Anyone who thinks the album title is aimed at listeners who play the album around cuddly hours at the open fireplace is wrong. Rather, it is true that the conductor Stéphane Denève compiled pieces from the Prokofiev ballets "Romeo and Juliet" and "Cinderella" to suites according to dramaturgical aspects, referred to for the present album as "Romantic Suites". As a result, the suites are reasonably different from the composer's own suites, which, according to Denève, lack any narrative quality that characterizes a successful action ballet. The composer's suites were nothing but an arbitrary juxtaposition of pieces of the original ballets devoid of any dramaturgy. This is not all that new, as it has repeatedly led conductors to perform their own compilations of pieces of these ballets in the concert hall. What is new, however, is the consistency with which Stéphane Denève has compiled the pieces with a view to a comprehensible dramaturgy. In doing so he has assented and accepted that his Romeo and Juliet Suite with nearly 40 and his Cinderella Suite with at least about 30 minutes exhibit symphonic dimensions.
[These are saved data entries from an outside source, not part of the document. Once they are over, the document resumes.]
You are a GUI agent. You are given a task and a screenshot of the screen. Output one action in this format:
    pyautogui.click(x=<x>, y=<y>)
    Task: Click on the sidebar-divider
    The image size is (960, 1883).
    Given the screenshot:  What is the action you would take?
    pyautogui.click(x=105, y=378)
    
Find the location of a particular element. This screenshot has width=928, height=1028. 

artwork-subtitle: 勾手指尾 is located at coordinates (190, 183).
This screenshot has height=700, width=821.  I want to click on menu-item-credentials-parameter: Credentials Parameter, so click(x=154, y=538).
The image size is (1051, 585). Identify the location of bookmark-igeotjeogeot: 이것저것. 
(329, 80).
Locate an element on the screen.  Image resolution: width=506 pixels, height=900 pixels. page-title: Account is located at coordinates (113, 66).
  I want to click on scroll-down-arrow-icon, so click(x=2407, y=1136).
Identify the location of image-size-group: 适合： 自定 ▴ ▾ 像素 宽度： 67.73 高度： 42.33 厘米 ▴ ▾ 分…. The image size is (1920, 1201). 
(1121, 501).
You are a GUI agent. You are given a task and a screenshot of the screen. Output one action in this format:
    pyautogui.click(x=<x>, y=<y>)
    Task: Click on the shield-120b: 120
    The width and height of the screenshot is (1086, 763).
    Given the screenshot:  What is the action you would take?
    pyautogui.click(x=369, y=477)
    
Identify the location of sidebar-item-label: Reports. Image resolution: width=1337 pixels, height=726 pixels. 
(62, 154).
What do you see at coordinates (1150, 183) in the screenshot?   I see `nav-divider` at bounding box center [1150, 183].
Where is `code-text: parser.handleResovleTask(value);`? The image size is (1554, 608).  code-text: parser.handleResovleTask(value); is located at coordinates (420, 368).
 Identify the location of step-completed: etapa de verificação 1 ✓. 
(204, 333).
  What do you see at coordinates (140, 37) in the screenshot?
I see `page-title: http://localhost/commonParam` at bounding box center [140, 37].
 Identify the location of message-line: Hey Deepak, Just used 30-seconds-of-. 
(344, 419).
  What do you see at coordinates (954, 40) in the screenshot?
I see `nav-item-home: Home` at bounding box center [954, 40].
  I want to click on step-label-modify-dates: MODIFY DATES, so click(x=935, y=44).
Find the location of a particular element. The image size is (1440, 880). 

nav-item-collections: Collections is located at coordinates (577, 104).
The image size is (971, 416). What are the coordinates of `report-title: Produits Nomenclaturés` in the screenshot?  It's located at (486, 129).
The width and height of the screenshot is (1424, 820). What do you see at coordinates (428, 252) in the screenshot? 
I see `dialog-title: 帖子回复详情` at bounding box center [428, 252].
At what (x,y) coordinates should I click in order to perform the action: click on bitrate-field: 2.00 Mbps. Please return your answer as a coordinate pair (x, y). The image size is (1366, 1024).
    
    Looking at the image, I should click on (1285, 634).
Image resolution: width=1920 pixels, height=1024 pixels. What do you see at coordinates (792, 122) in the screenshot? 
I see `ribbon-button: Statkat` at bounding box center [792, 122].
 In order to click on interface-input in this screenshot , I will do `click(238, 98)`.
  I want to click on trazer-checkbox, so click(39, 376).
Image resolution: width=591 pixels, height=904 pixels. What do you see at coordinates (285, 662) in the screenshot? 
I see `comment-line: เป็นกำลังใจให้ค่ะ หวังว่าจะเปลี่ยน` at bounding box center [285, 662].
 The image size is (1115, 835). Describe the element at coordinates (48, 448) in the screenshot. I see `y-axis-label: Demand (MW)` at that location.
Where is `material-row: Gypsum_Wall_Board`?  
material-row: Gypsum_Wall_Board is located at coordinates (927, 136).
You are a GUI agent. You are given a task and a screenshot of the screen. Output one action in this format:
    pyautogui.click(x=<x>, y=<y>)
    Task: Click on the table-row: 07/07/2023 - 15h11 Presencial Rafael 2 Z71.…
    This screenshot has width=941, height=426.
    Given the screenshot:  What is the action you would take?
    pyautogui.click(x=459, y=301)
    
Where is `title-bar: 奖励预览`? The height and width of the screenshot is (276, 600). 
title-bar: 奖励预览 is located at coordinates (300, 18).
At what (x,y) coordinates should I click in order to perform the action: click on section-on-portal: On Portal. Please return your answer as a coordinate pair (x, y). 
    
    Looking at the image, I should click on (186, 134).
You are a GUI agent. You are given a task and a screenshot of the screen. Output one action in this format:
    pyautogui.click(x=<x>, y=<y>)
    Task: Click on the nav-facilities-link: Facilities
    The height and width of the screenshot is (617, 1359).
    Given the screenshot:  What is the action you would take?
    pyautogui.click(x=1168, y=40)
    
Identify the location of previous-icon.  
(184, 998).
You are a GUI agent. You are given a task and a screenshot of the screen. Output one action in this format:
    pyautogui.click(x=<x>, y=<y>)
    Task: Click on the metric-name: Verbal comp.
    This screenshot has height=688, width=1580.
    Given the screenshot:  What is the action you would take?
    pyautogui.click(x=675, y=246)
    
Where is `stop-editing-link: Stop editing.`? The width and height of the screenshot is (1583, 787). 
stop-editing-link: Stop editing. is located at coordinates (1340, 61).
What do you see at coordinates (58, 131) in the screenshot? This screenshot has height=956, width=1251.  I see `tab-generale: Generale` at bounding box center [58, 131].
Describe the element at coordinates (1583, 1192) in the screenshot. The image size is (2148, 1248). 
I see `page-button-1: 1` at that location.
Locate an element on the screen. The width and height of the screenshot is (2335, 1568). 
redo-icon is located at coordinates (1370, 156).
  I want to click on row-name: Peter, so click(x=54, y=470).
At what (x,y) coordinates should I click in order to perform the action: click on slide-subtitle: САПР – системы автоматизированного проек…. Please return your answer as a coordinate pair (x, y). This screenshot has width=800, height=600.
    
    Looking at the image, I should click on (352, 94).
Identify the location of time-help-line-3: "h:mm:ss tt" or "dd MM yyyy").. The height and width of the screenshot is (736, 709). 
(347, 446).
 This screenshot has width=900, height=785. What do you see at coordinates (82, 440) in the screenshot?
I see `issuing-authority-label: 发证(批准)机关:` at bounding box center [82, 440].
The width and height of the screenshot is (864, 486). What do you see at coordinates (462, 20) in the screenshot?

Since Denève proves to be a clever dramaturge and since Prokofiev has delivered with his two ballets compositional masterpieces, almost overflowing with color and vehemence, contrasted by intimate tenderness afar from any kitsch, the undertaking "Romantic Suites" may be described as extremely successful.
However, the album is recommended not only because of the pieces of the two Prokofiev ballets convincingly compiled by the conductor to a stringent narrative, but also because of the self-reliant interpretation of the "Romantic Suites" and because of the technical quality of the Brussels Philharmonic, emerged from a local radio symphony orchestra, matured into a European top orchestra under its chief conductor Stéphane Denève within a few years. The fragrant light gait together with glaringly bright, razor-sharp dynamic peaks indicate that both the orchestra and the conductor belong to the French cultural space. In 2015, Stéphane Denève had successfully exported the French ideal of sound in his position as head of the Stuttgart Radio Symphony Orchestra to the French neighbor to the east, before taking over the Brussels Philharmonic. Several albums with the RSO Stuttgart under Denève announce the successful cultural export, whose brightly illuminate, multi-colored orchestral sound has not been heard in Stuttgart since the times of a Sergiu Celibidache, and which Stéphane Denève took to Brussels, where it apparently was picked up readily by the Francophile-oriented Brussels musicians. It will be interesting to see if the French conductor will succeed in exporting his idea of sound to the United States, where he will soon take up his post as head of the St Louis Symphony.
To all friends of the Russian composer Prokofiev, who with his two ballets "Romeo and Juliet" and "Cinderella" proves to be a first-rate sound magician and dynamics extremist, but also to all those who so far have passed this ballet music, the album "Romantic Suites" is highly recommended, not least because of the opulent sound of the high-resolution download.